Ohne Zwischenfall erreichen wir den Fluß .Das Übersetzen klappt auch hervorragend, einige Werfergranaten schlagen ins Wasser, die Viets haben den Jeep gehört, aber es wurde ja jede Nacht übergesetzt. Im Eilmarsch durchqueren wir die Stadt, klauen noch einen Lauf für unsere 12,7 mm von einem LKW der Ari, weil Johnny Hansen den Lauf am Fluß verloren hat.

Dichter Nebel, wie jede Nacht in der Flußniederung. Am Behelfsflugfeld müssen wir den Morgen abwarten, die Marine und die Pioniere am Flußübergang haben keine Kenntnis von der Aktion, sie würden auf uns schießen im Dunklen. Mit dem ersten Morgenlicht sind wir am Ufer und werden sofort übergesetzt. Und prompt beginnt die Artillerie des Viet zu feuern, da hat einer die Aktivität der Fähre gemeldet. Jetzt kommt der Hammer, wir stoppen sofort an der Übersetzstelle. Eingraben und Stellungen bauen, wir sind die Schlusslichter, wir müssen bis 12.30 Uhr diese Stellung halten, bis alle Truppen dieses Ufer erreicht haben. Jetzt bekommen wir die Rechnung für die 3 Monate als Zuschauer auf unserem Chateau 196!

Und es passiert nichts, keine Truppen zum Übersetzen. Die Pioniere der Legion kommen zu uns und helfen uns beim
ingraben und wollen wissen was passiert ist, die haben noch keine Information. Die Flußmarine hat Kenntnis. Mit Schweißbrenner zerstören sie die 4 cm Boforskanonen, die könnten doch in ihren Panzerung noch bis zum Schluß feuern, aber Befehl ist Befehl. Gegen 08.00 Uhr kommt Bewegung auf. Fahrzeug auf Fahrzeug steht in der Reihe, 2 LCT und die Pionierfähre fahren jetzt volles Rohr über den Schwarzen Fluß, der hier gut 250 Meter breit ist. Wir staunen, wieviele Jeeps in dem Kessel waren, zum Teil fahren Offiziere solo auf die Fähre. Die LKW stehen schon mehrere 100 Meter in der Reihe. Es waren zu Beginn der Operation fast 15000 Soldaten in Hoa-Binh. Die Fallschirmjägerbatallione wurden ausgeflogen und haben von außen immer wieder versucht, die R.C.6 wieder zu öffnen. Als Kampfeinheiten sind jetzt nur noch unser 1/5° R.E.I., das 3/13° D.B.L.E., ein Batallion Colonial-Fallschirmjäger und die 2 Tabor der Marokkaner im Kessel, und der ganze Stab, Pioniere, Artillerie, Sanitätseinheiten. Und dann setzen nur noch Truppen über, das Material bleibt stehen, es kommt langsam Panik auf! Und nicht zu vergessen die Marine, die jetzt zu Fuß schwimmen muß.
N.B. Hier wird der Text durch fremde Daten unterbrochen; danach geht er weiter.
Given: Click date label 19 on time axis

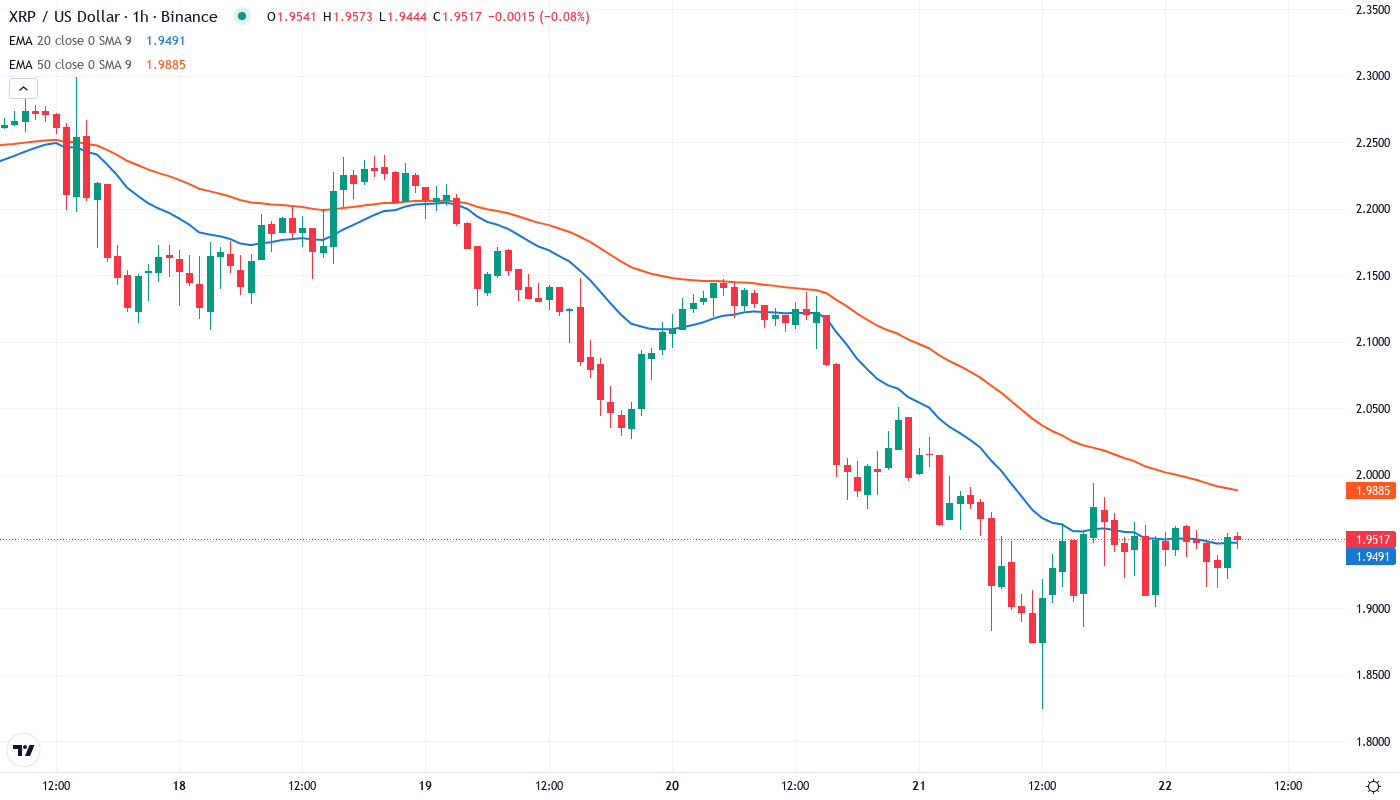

Von oben an wird geräumt, unser Battl. kommt endlich! Die 4. Kompanie soll 500 Meter weiter in Stellung gehen und den Rückzug sichern. Der Rest bis Xom-Pheo gehen, in den Posten des 2/13° D.B.L.E., die schon die Straße in Richtung Hanoi seit den Nachtstunden freikämpft.

Gegen 09.00 Uhr ist der verdammte Nebel weg, eine Stunde früher wie sonst und der Viet hat mitbekommen, dass wir uns zurückziehen. Ringsum dröhnen die Büffelhörner, wir kennen das Signal: Angriff! Jetzt kommt Hektik auf, das Signal lässt allen das Blut in die Knie sacken. Und ein Artillerie-Feuer setzt ein, ohne Pause und zum Glück sehr ungenau. Später wird es klar weshalb diese Ungenauigkeit beim Viet vorlag. Der Viet hatte unsere Geheimwaffe, die rückstoßfreien Kanonen ebenso vom Amerikaner bekommen wie Frankreich. Die Chinesen haben für diese Waffe, die eine ungeheuren Rasanz hat, 800 m/sec, aber nur bis 1500 Meter eingesetzt werden sollte, eine andere Granate entwickelt. Sehr viel langsamer, aber bis 5 km Reichweite. Und damit wurden wir jetzt eingedeckt. Deshalb auch die schlechten Ergebnisse. Die Marokkaner kommen schon abhetzt an, sie wurden schon aus ihren Stellungen vom Viet vertrieben. Und dann sehen wir erstmals eine Division Vietminhkämpfer über den Flugplatz auf die Stellungen der 13° D.B.L.E. zulaufen. Der Hügel ist einfach schwarz, wie ein Ameisenvolk ,wenn das Nest zerstört ist. Uns schwant Böses! Wenn jetzt zwei Jabos mit Napalmbomben kämen, einige Tausend würden verschmoren! Aber es kamen keine Jabos! Die Angst vor der Überzahl der russischen Flakgeschütze hat sich bei der Armee de Air breit gemacht.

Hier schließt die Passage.